Do Nurses at Life Care Center Of Hendersonville Stick Around?

Staff turnover at Life Care Center of Hendersonville is high. At 62%, the facility is 15 percentage points above the North Carolina average of 46%. Registered Nurse turnover is particularly concerning at 86%. RNs handle complex medical decisions and coordinate care — frequent RN changes can directly impact care quality. High turnover means new staff may not know residents' individual needs, medications, or preferences. It can also be disorienting for residents, especially those with dementia who rely on familiar faces. Families should ask: What is causing the turnover? What retention programs are in place? How do you ensure care continuity during staff transitions?

Was Life Care Center Of Hendersonville Ever Fined?
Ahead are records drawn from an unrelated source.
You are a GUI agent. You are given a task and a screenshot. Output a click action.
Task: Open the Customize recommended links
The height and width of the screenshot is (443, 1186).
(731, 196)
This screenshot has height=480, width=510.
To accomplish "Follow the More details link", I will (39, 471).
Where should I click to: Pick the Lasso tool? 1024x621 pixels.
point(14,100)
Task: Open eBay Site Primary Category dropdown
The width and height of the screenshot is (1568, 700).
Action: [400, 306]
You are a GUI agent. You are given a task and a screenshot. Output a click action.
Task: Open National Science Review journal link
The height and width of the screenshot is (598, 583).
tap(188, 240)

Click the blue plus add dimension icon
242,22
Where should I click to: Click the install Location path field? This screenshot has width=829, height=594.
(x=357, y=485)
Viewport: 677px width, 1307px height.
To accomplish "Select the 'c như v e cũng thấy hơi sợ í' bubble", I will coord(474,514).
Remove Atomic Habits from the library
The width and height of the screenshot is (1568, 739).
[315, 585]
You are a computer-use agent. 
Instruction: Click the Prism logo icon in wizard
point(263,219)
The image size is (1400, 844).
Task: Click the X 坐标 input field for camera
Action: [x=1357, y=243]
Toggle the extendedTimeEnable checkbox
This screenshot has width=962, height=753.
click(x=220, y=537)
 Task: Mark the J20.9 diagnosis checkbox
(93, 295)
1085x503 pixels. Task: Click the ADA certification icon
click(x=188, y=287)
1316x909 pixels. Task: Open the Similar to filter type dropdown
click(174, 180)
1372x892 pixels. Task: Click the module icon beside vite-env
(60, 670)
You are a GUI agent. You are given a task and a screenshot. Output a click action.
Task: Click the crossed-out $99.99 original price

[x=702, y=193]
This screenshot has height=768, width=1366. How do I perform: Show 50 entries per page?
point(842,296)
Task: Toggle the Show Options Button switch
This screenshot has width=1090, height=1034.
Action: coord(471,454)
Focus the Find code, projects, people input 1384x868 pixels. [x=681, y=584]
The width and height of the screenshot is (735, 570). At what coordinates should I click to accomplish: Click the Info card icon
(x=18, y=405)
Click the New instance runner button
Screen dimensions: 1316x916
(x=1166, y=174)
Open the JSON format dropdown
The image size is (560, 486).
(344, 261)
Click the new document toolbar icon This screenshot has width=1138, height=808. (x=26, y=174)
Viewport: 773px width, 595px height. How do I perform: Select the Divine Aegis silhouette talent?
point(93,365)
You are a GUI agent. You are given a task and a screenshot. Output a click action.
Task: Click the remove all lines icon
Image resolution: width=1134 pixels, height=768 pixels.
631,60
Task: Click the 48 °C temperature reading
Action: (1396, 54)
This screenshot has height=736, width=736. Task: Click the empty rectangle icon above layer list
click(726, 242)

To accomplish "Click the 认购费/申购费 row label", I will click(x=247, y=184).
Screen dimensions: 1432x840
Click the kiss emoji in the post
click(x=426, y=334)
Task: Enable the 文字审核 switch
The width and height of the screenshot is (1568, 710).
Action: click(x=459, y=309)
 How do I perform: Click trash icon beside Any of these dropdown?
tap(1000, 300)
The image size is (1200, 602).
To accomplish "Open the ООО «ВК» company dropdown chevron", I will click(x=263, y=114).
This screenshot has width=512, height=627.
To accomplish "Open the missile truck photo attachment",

Life Care Center of Hendersonville has been fined $48,621 across 3 penalty actions. The North Carolina average is $33,565. While any fine indicates a compliance issue, fines under $50,000 are relatively common and typically reflect isolated problems that were subsequently corrected. Families should ask what specific issues led to these fines and confirm they've been resolved.

Is Life Care Center Of Hendersonville on Any Federal Watch List?

Life Care Center of Hendersonville is not on any federal watch list. The most significant is the Special Focus Facility (SFF) program, which identifies the bottom 1% of nursing homes nationally based on persistent, serious quality problems. Not being on this list means the facility has avoided the pattern of deficiencies that triggers enhanced federal oversight. This is a positive indicator, though families should still review the facility's inspection history directly.